VVR RVG role migration returned error 448 due to socket communication issue between master/slave nodes

book

Article ID: 100049519

calendar_today

Updated On:

Description

Error Message

2020-12-23 03:45:34 hostDR03 VxVM VVR Notice V-5-20-6505 CmdMgr TAG_D Attempting to execute command: "/usr/sbin/vradmin -g P8CMSDG -s migrate test_RVG", locale = C

2020-12-23 03:45:34 P8CMSDR03 VxVM VVR Notice V-5-20-6589 CmdMgr TAG_D Command returned ERROR code 448, errTokens = 10.10.14.12

 

2020-12-23 02:20:30 VxVM VVR Warning V-5-20-0 TAG_C IpmHandle::open: select error(select returned numactfds = 0, errno: Error 0, setting  errno to ETIMEDOUT)

2020-12-23 02:20:30 hostDCPR01 VxVM VVR Warning V-5-20-6557 IpmHandle TAG_C Cannot connect to hostDCPR01 on port 8199

Below following error seen from vradmin repstatus command output

Config Errors:
10.10.14.12: vradmind not reachable on cluster peer

Cause

At the time of migration, the secondary site master vradmind (hostDCPR01 ) was unable to communicate with slave vradmind (hostDCPR02) due to some socket communication issues on vradmind  port 8199

 

By analyzing the tcpdump output we have a probable cause for the failback migration issue. The following entry (highlighted below ) in /etc/hosts of the primary site master node is causing the configuration issue.
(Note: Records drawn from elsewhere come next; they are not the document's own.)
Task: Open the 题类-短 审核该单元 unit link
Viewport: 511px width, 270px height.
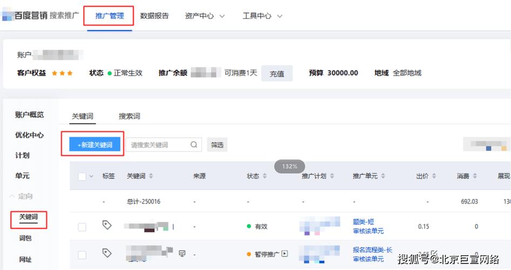Action: [x=368, y=226]
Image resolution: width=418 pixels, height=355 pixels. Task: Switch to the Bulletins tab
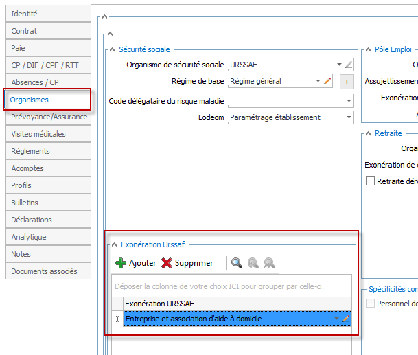(x=48, y=203)
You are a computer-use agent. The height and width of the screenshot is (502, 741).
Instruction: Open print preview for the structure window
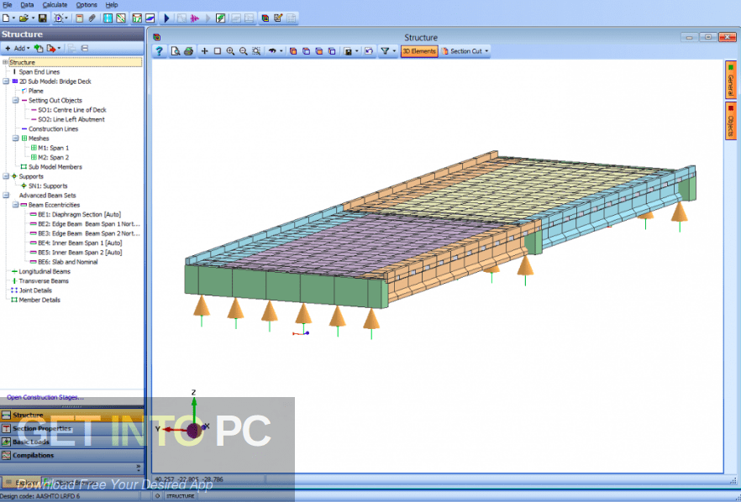pos(175,50)
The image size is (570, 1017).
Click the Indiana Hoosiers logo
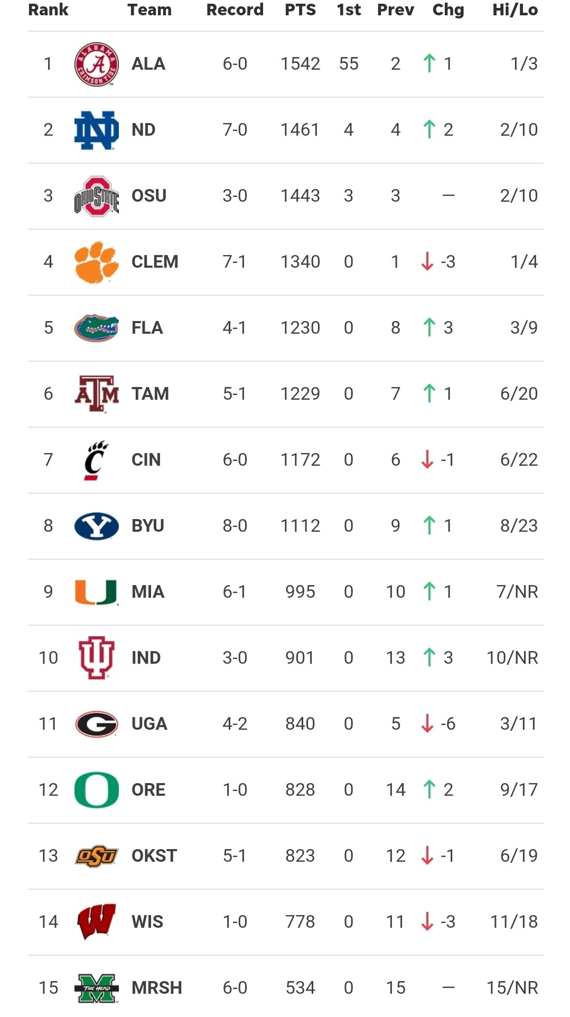pos(96,658)
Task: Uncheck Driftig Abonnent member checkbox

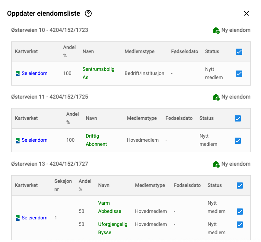Action: pos(238,140)
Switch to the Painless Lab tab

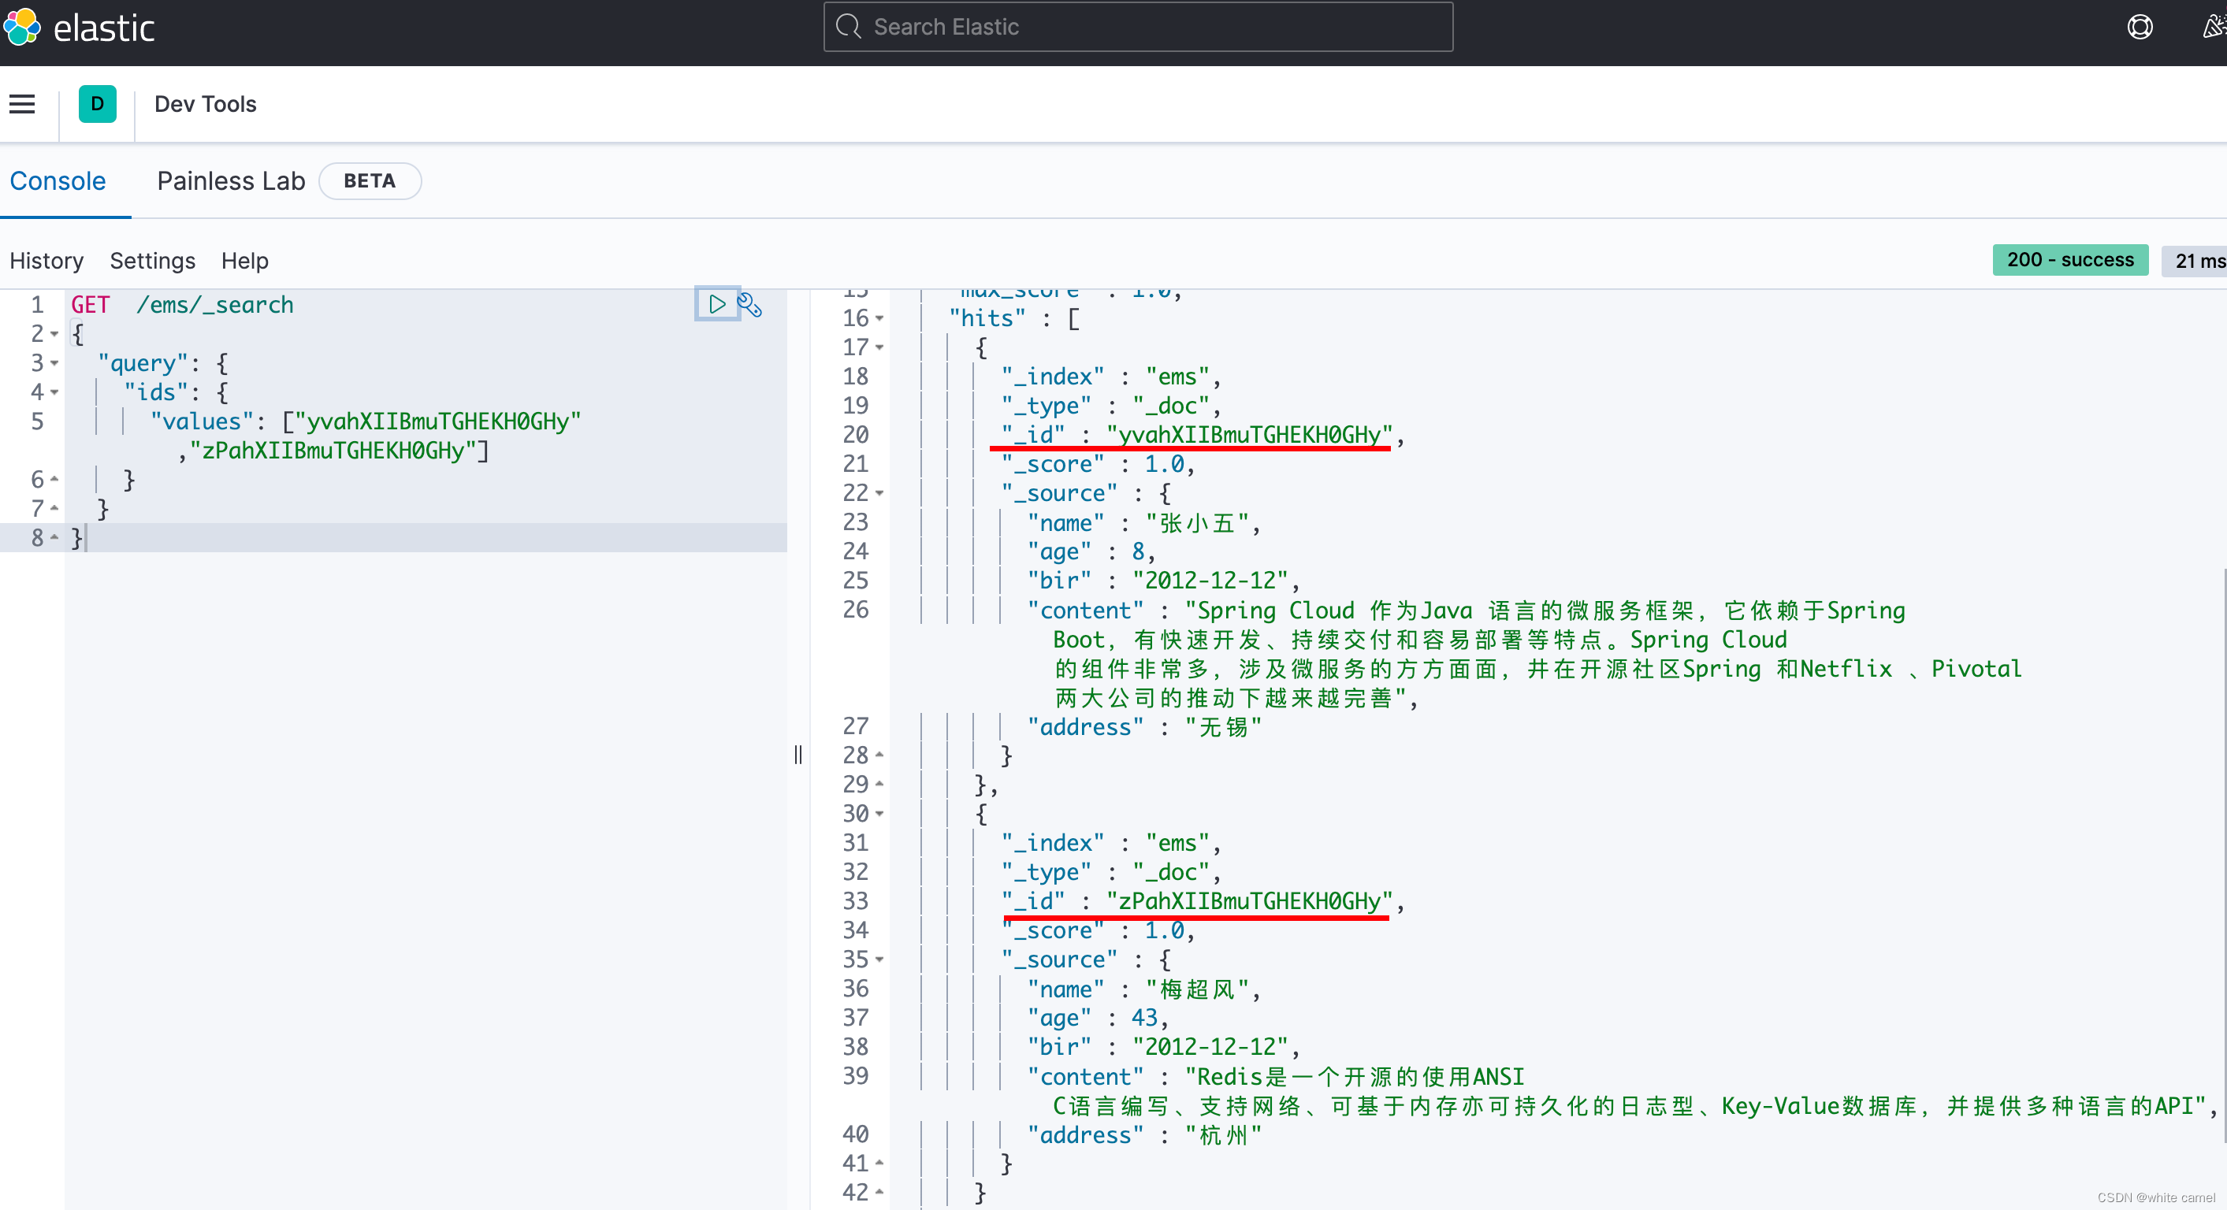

Here is the current snip of the /etc/hosts file in the customer environment on node P8CMSPR01.

127.0.0.1 loopback localhost localhost.localdomain        hostDCPR01  # loopback (lo0) name/address

The hostname(hostDCPR01  ) mentioned in the loopback in /etc/hosts file is causing the issue.

Resolution

By removing the hostname from the loopback entry in the /etc/hosts.

Before:

127.0.0.1                            loopback localhost          localhost.localdomain    hostDCPR01            # loopback (lo0) name/address

After:

127.0.0.1                            loopback localhost          localhost.localdomain    # loopback (lo0) name/address

 

By doing the above change the cluster peer nodes could connect through 8199 port and the configuration issue was resolved. The TCP dump also shows the same

Veritas has concluded that this is not a product bug but a configuration issue.

Issue/Introduction

While processing the RVG role migration, the secondary site returned error 448 due to socket communication issue between master/slave nodes of secondary site.